From typewriters to Twitter: Marjory LeBreton on 50 years in politics

By Stephanie Levitz, The Canadian Press

OTTAWA – When Marjory LeBreton first entered the world of professional politics, she was a rarity.

Not because she was a woman — it was mostly women behind the manual typewriters at the Progressive Conservative party headquarters in 1962.

It’s because she was a working mother.

“I was the only working mom on my street,” said LeBreton, who retires from the Senate this week upon her 75th birthday.

“Women at that time — when they were working, people thought your husband was a laggard. I worked because I wanted to work. I couldn’t imagine not working outside the home.”

As LeBreton contemplates her next steps after more than five decades of work on and around Parliament Hill, she’s says she’s just leaving the Senate, not “checking out of life.”

There’s one thing she knows she won’t do — sign up for Twitter.

Technology has changed politics more than anything else and not necessarily for the better, LeBreton said in a wide-ranging interview with The Canadian Press.

The instantaneous nature of communication has seen politicians lose focus on their voters and on long-term planning, caught up instead by the flash-mob mentality a single social media post can create.

It’s a far cry from her days riding the campaign rails with John Diefenbaker and then Robert Stanfield, where people would come out to see the candidate in part because it was something to do.

“It’s taken away some of the personality of politics and the personal contact and the personal associations people come to have.”

Though LeBreton started out in the party’s secretarial pool, she climbed up the ladder of political power steadily — mindful always, she said, that such a climb could be treacherous for a woman.

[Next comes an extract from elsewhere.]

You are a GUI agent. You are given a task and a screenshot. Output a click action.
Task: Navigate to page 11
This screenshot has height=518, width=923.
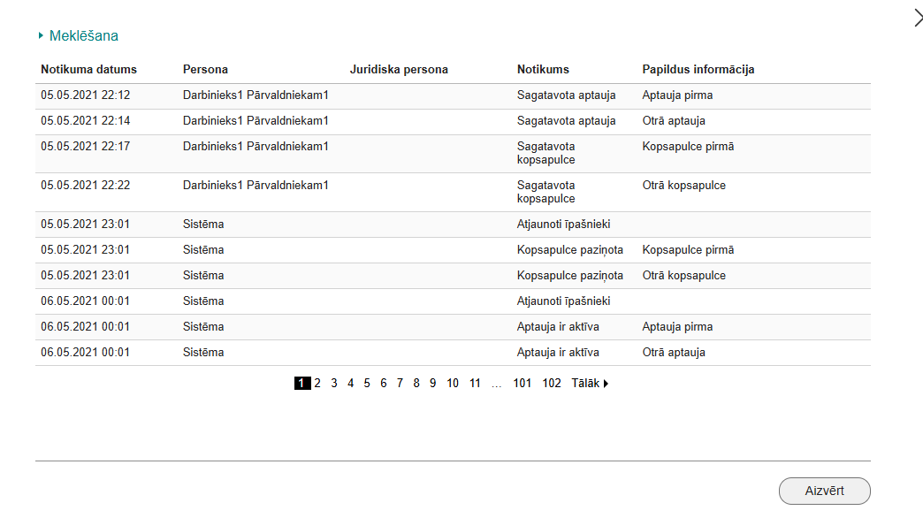tap(475, 384)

Not much of a drinker, she’d turn down the invitations to head to the bar after work, instead leaving to pick up daughter Linda and son Michael from a neighbour who watched them every day after school until she could make it home.

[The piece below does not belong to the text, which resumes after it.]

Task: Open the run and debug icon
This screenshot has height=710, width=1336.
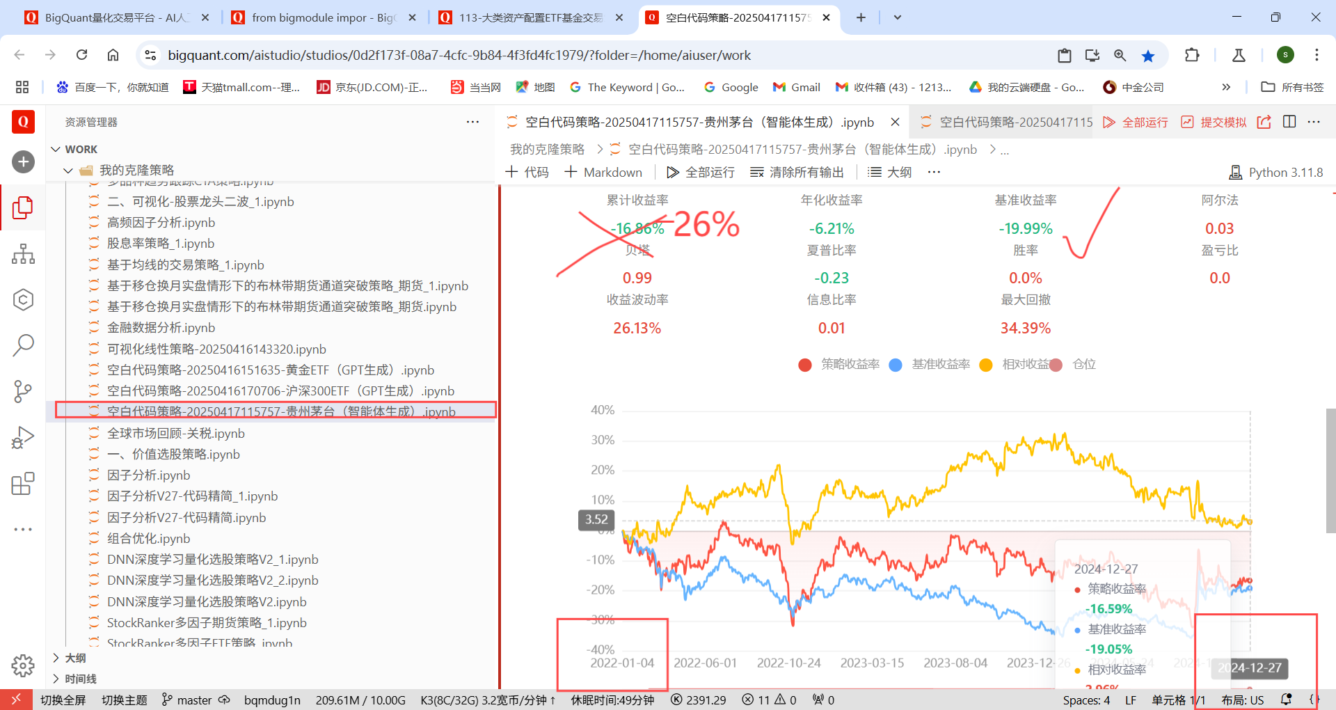Action: [23, 438]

Linda was killed in 1996 by a drunk driver. LeBreton has been active in the organization Mothers Against Drunk Driving ever since.

During the parliamentary session that just ended, when allegations of sexual harassment surfaced between members of Parliament, LeBreton said she wasn’t entirely surprised, although she’d never had that kind of experience.

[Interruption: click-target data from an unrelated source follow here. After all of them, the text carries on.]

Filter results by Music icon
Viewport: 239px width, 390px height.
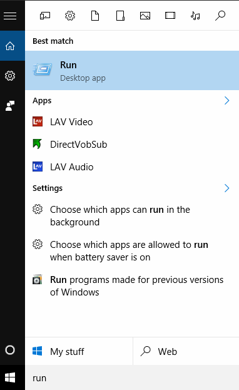(195, 16)
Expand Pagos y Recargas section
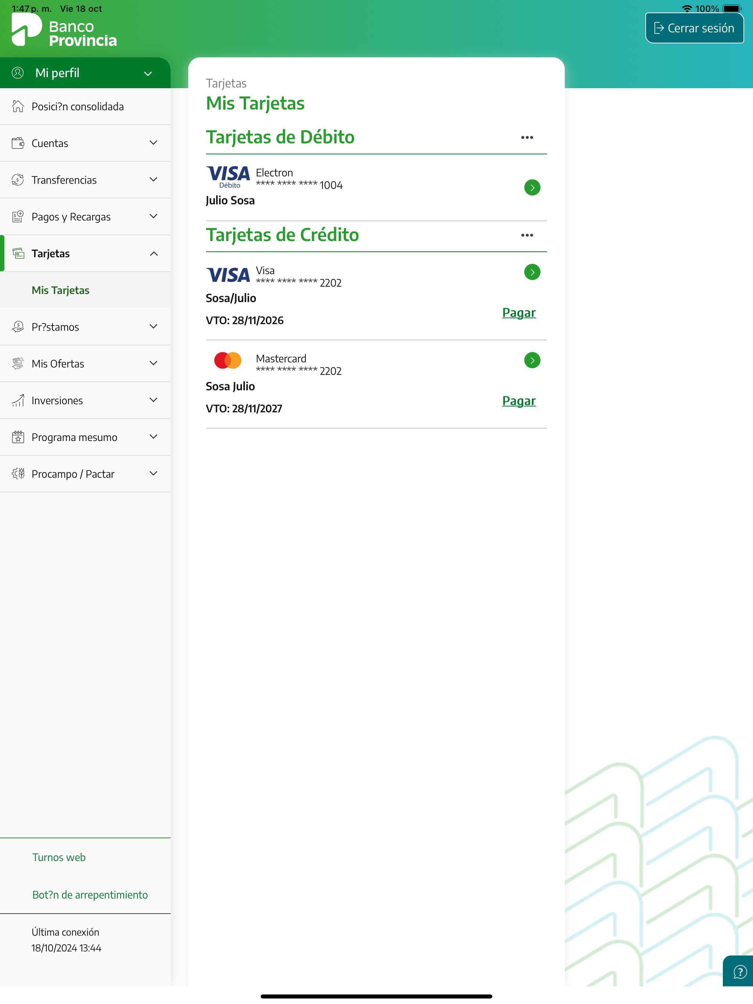Screen dimensions: 753x1004 (x=153, y=217)
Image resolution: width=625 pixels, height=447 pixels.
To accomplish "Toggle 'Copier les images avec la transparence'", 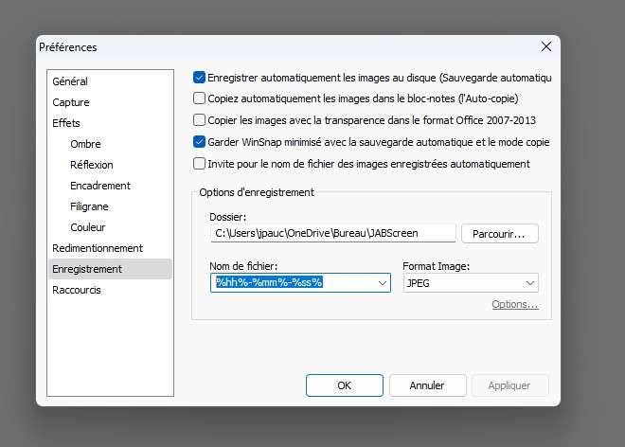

“Other than dealing with the fact that I always felt as a woman you had to work twice as hard to get half the credit, I never felt I was in a position where I was personally uncomfortable,” she said.

But she leaves office with her party in a position of political discomfort and knows she’s part of the reason why.

LeBreton was appointed to the Senate by Brian Mulroney in 1993, after serving as his deputy chief of staff.

She went on to become one of Stephen Harper’s most loyal soldiers, serving as leader of the government in the Senate from 2006 to 2013, when a series of Senate spending scandals began rocking government and she stepped aside.

LeBreton deflected questions about whether, in her position as leader in the Senate, she ought to bear some responsibility for the spending of caucus colleagues whose expense claims are being investigated by the RCMP.

That those investigations are underway at all is because she made the decision to toughen the rules, open the books and ultimately call in the auditor general, LeBreton countered.

The only thing she’d have done differently would have been to make sure people understood that more clearly — that the Conservative government is working hard to clean up its own mess.

“Now that all of this is out there, laid bare, we are going to be the ones that will go forward and fix the place.”